Krish O'Mara Vignarajah, president and CEO of Lutheran Immigration and Refugee Service, said in a statement that "the Supreme Court's decision to remand Biden v. Texas back to the lower court is a welcome development."

"It means, however, that the fight to help those fleeing persecution and seeking protection in the U.S. continues," she added. "Since 2019, more than 1,500 people forced to wait in Mexico have faced murder, rape, torture, kidnappings, and other violent acts... underscored by this week's heartbreaking and tragic loss of at least 53 souls seeking a better life."

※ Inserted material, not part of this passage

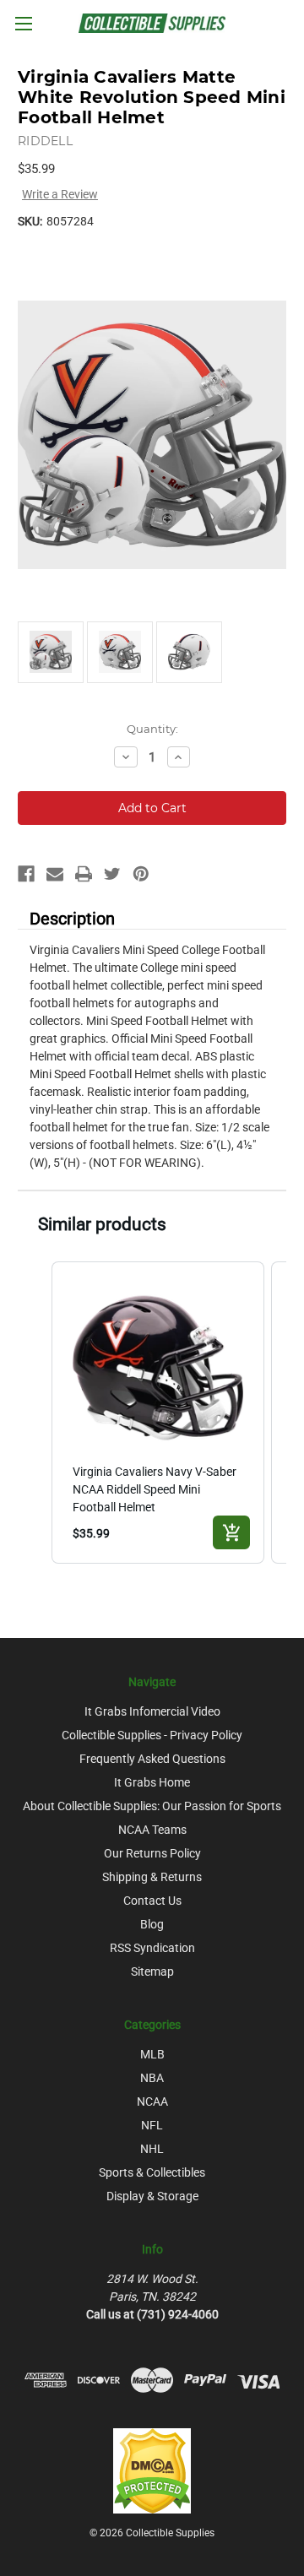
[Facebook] (26, 874)
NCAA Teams (152, 1829)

"America needs a functioning immigration system that is humane, capable of meeting the demands of 21st-century crises, and that upholds our legal obligation to allow people fleeing persecution to seek safety inside our borders," Vignarajah added.

Fernando Garcia, executive director of the Border Network for Human Rights, said that "this is a bittersweet victory after so many lives have been lost to atrocious immigration deterrence policies."

"This decision was long overdue, and it is shocking that the Supreme Court waited until today to determine the danger that migrants have been subjected to since Trump enacted this deadly policy," he continued.

"Now is the turn for Congress to get rid of Title 42," Garcia added, "and provide a solution to the weakened asylum system in place, to provide a humane and fair alternative to vulnerable children, families, and individuals fleeing unsafe conditions and persecution in their home countries."

Title 42, a provision of the Public Health Safety Act first invoked by the Trump administration as the coronavirus pandemic began in March 2020, has been used to remove more than one million asylum-seekers--the majority of them during the tenure of President Joe Biden.

"As long as Title 42 is in place there will continue to be devastating harm to asylum seekers," ACLU civil rights attorney Lee Gelernt toldAxios. "Unfortunately, the administration is clearly in no hurry to end Title 42."